WHAT YOU WILL DO:
Copy out verbatim every line of the records, from the line containing "Expand the Camera menu section" down to the final line of the records, with both ends included.

DATA SUPPLIED:

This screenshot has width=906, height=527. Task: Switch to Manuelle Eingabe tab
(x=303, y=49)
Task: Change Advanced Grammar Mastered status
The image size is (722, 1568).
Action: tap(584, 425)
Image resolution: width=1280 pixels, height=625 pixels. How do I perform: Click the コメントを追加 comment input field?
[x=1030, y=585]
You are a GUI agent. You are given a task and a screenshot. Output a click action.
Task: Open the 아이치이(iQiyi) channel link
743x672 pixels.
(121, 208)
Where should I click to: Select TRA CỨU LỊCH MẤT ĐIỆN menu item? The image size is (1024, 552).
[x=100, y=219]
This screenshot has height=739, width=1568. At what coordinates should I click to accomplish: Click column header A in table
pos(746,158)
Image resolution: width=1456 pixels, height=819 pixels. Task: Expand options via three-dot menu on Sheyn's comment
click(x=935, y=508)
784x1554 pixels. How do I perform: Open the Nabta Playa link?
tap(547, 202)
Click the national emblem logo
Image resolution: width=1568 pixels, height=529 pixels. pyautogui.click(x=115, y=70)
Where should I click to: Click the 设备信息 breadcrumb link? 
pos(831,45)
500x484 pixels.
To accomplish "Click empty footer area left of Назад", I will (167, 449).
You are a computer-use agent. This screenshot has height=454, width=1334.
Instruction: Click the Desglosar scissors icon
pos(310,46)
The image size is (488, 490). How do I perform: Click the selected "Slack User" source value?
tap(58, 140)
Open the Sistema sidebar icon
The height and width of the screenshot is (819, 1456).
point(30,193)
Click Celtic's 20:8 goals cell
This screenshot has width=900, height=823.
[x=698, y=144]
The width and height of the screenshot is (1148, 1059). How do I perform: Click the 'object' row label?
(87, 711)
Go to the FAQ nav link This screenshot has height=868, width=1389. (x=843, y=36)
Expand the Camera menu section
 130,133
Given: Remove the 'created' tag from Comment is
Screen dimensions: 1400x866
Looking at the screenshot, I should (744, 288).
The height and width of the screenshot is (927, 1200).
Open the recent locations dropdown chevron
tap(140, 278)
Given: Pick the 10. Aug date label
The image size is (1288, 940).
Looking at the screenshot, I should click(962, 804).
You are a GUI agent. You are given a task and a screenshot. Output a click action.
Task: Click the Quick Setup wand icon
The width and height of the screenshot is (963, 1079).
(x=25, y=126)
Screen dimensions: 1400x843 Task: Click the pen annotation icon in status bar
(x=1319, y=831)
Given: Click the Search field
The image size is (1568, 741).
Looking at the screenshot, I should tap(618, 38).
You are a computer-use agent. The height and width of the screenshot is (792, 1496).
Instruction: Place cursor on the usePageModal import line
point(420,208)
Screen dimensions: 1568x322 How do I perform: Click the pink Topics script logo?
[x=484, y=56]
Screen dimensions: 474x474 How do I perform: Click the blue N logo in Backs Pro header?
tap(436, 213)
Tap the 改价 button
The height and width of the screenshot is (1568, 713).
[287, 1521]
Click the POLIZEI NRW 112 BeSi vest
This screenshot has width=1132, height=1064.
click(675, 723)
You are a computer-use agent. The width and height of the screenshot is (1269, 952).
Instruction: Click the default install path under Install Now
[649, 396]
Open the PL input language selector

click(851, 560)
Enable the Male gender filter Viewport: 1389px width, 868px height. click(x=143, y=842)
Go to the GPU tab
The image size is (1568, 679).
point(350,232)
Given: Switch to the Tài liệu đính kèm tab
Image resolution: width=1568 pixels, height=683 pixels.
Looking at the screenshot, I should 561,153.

EXERCISE ANSWER:
Expand the Camera menu section
 130,133
Given: Remove the 'created' tag from Comment is
Screen dimensions: 1400x866
Looking at the screenshot, I should (744, 288).
The height and width of the screenshot is (927, 1200).
Open the recent locations dropdown chevron
tap(140, 278)
Given: Pick the 10. Aug date label
The image size is (1288, 940).
Looking at the screenshot, I should click(962, 804).
You are a GUI agent. You are given a task and a screenshot. Output a click action.
Task: Click the Quick Setup wand icon
The width and height of the screenshot is (963, 1079).
(x=25, y=126)
Screen dimensions: 1400x843 Task: Click the pen annotation icon in status bar
(x=1319, y=831)
Given: Click the Search field
The image size is (1568, 741).
Looking at the screenshot, I should tap(618, 38).
You are a computer-use agent. The height and width of the screenshot is (792, 1496).
Instruction: Place cursor on the usePageModal import line
point(420,208)
Screen dimensions: 1568x322 How do I perform: Click the pink Topics script logo?
[x=484, y=56]
Screen dimensions: 474x474 How do I perform: Click the blue N logo in Backs Pro header?
tap(436, 213)
Tap the 改价 button
The height and width of the screenshot is (1568, 713).
[287, 1521]
Click the POLIZEI NRW 112 BeSi vest
This screenshot has width=1132, height=1064.
click(675, 723)
You are a computer-use agent. The width and height of the screenshot is (1269, 952).
Instruction: Click the default install path under Install Now
[649, 396]
Open the PL input language selector

click(851, 560)
Enable the Male gender filter Viewport: 1389px width, 868px height. click(x=143, y=842)
Go to the GPU tab
The image size is (1568, 679).
point(350,232)
Given: Switch to the Tài liệu đính kèm tab
Image resolution: width=1568 pixels, height=683 pixels.
Looking at the screenshot, I should 561,153.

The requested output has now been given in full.